--- Supplied material ---
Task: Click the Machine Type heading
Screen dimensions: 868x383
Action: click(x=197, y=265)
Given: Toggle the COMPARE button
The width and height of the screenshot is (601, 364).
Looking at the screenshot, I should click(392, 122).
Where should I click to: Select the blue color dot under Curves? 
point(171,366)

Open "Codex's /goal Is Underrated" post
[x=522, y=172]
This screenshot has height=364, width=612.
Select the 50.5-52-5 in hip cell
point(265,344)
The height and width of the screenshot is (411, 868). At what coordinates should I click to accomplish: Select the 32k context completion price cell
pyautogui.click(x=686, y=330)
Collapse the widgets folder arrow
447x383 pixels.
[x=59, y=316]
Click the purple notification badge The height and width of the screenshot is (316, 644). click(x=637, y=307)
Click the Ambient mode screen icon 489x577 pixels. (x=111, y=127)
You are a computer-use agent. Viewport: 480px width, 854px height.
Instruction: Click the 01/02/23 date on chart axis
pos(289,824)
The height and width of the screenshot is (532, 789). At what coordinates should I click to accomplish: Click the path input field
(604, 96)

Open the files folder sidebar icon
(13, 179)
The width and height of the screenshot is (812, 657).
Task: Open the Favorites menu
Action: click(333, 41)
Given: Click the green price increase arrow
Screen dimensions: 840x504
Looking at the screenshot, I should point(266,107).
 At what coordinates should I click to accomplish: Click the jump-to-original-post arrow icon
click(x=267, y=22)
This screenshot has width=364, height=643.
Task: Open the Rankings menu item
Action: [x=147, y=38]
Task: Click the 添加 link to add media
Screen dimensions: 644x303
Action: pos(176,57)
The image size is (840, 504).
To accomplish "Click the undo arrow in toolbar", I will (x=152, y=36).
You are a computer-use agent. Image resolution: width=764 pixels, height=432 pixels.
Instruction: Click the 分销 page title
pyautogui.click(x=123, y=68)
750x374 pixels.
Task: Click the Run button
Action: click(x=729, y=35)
---
▸ Your goal:
Each line above must be reproduced exactly.

▸ Written reply:
Task: Click the Machine Type heading
Screen dimensions: 868x383
Action: click(x=197, y=265)
Given: Toggle the COMPARE button
The width and height of the screenshot is (601, 364).
Looking at the screenshot, I should click(392, 122).
Where should I click to: Select the blue color dot under Curves? 
point(171,366)

Open "Codex's /goal Is Underrated" post
[x=522, y=172]
This screenshot has height=364, width=612.
Select the 50.5-52-5 in hip cell
point(265,344)
The height and width of the screenshot is (411, 868). At what coordinates should I click to accomplish: Select the 32k context completion price cell
pyautogui.click(x=686, y=330)
Collapse the widgets folder arrow
447x383 pixels.
[x=59, y=316]
Click the purple notification badge The height and width of the screenshot is (316, 644). click(x=637, y=307)
Click the Ambient mode screen icon 489x577 pixels. (x=111, y=127)
You are a computer-use agent. Viewport: 480px width, 854px height.
Instruction: Click the 01/02/23 date on chart axis
pos(289,824)
The height and width of the screenshot is (532, 789). At what coordinates should I click to accomplish: Click the path input field
(604, 96)

Open the files folder sidebar icon
(13, 179)
The width and height of the screenshot is (812, 657).
Task: Open the Favorites menu
Action: click(333, 41)
Given: Click the green price increase arrow
Screen dimensions: 840x504
Looking at the screenshot, I should point(266,107).
 At what coordinates should I click to accomplish: Click the jump-to-original-post arrow icon
click(x=267, y=22)
This screenshot has width=364, height=643.
Task: Open the Rankings menu item
Action: [x=147, y=38]
Task: Click the 添加 link to add media
Screen dimensions: 644x303
Action: pos(176,57)
The image size is (840, 504).
To accomplish "Click the undo arrow in toolbar", I will (x=152, y=36).
You are a computer-use agent. Image resolution: width=764 pixels, height=432 pixels.
Instruction: Click the 分销 page title
pyautogui.click(x=123, y=68)
750x374 pixels.
Task: Click the Run button
Action: click(x=729, y=35)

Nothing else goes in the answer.